** Problem description **
Please tally the lines below that contain the word "cell" and reply with the total alone.

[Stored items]
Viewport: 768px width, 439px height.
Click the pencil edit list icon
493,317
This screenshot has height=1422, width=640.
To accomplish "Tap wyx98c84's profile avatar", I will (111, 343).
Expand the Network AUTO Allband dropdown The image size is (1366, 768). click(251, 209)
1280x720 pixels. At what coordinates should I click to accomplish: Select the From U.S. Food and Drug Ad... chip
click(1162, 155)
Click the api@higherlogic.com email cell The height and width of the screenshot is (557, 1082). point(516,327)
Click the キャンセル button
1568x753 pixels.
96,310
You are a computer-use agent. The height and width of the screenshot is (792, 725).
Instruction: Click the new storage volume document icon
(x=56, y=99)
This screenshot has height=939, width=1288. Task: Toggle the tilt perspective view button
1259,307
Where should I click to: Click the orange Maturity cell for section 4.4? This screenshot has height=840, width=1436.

** Exercise response **
2